Мальчики Окуджавы равно далеки от глобальных идей книжных романтиков и от живой народной стихии, они уходят на войну, как молодые симпатичные солдаты всех времен и народов: «На пороге едва помаячили и ушли за солдатом солдат», «Нас время учило: живи по-привальному, дверь отворя, товарищ мужчина, а все же заманчива должность твоя», – тревожное, эстетически впечатляющее действо, симпатичный маскарад, волнующий душу, это не флибустьерство, но арбатская хемингуэйщина – с обязательным присутствием не матерей, не жен, а «женщин» вообще. У солдат должны быть женщины. «А где же наши женщины, дружок?» А где женщины – там и ревность, и неверность, и измены, – словом, все, что волнует солдата в последние часы перед разлукой.
Вы слышите, грохочет барабан,Солдат, прощайся с ней, прощайся с ней…
Для Окуджавы война не расширила понятие родины. Он остался верен своему Арбату, его замкнутому братству и после войны:
Ах Арбат, мой Арбат, ты мое отечество…
Любопытно сравнить обстоятельства, при которых уходят на войну герои Слуцкого, Самойлова, Межирова, Окуджавы, с проводами новобранца из стихотворения Федора Сухова. Уходит он на войну не от азартного наслаждения покером и преферансом, не от ипподромных страстей и арбатской радиолы… Нет, он прощается с другим миром:
Провожали меня на войну,До дороги большой провожали.На село я прощально взглянул,И вдруг губы мои задрожали.
Ничего б не случилось со мной,Если б я невзначай разрыдался, —Я прощался с родной стороной,Сам с собою, быть может, прощался.

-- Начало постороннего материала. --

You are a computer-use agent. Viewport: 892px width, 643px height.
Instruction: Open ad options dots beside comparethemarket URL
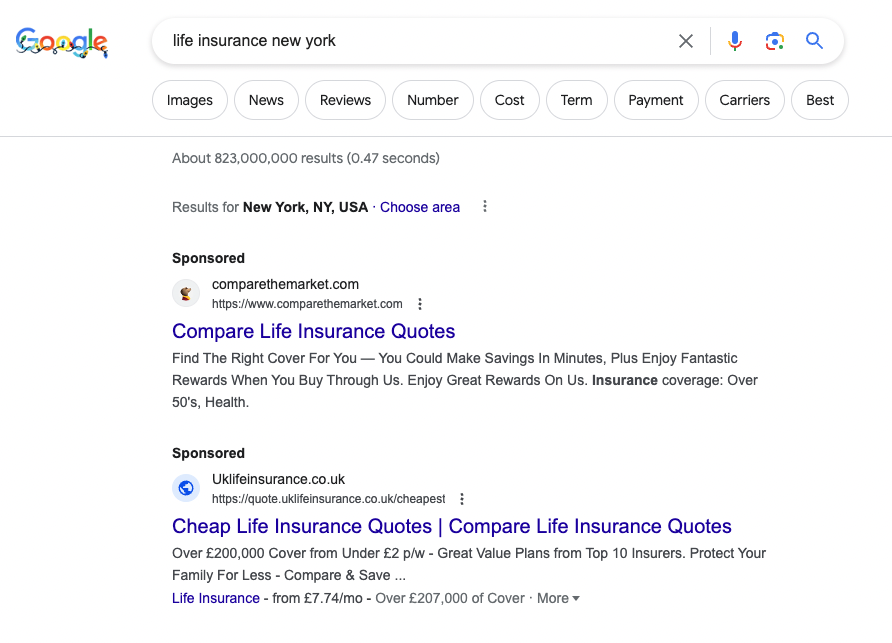(x=420, y=304)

А какая стояла пора!Лето в полном цвету медовело.Собирались косить клевера,Рожь от жаркого солнышка млела.
Поспевала высокая рожь,Наливалась густая пшеница,И овес, что так быстро подрос,Прямо в ноги спешил поклониться.Заиграла, запела гармонь,Все сказала своими ладами,И платок с голубою каймойМне уже на прощанье подарен.
В отдалении гром громыхнул,Весь закат был в зловещем пожаре…Провожали меня на войну,До дороги большой провожали…
Здесь мы видим совершенное иное отношение к жизни и войне: никакого энтузиазма, никакого лихорадочного возбуждения, никакой романтической жертвенности, никакого инфантилизма. Юноша, словно бы генами всех живущих в нем поколений, ощущает, что от полнокровной жизни, от счастливого труда на родной земле его оторвала сверхчеловеческая сила, несущая только гибель и горе. За душой у него нет никаких иллюзий, никаких теорий, которые помогли бы ему в страшный час разлуки с родиной, невестой, матерью. «Я прощался с родной стороной, сам с собою, быть может, прощался», «губы мои задрожали», и зарево войны для него никакой не отблеск мировой революции, а «зловещий пожар».
Ну что с них было взять, с питомцев нэпа и певцов Мировой Революции! Крестьянские же их ровесники, выжившие во время поволжского голода 21 – 22 года и последующего голода эпохи коллективизации, нервным горячкам подвержены не были, но шли, послушные долгу, на призывные пункты, а оттуда, уже мобилизованные, нестройными рядами вливались в действующую армию.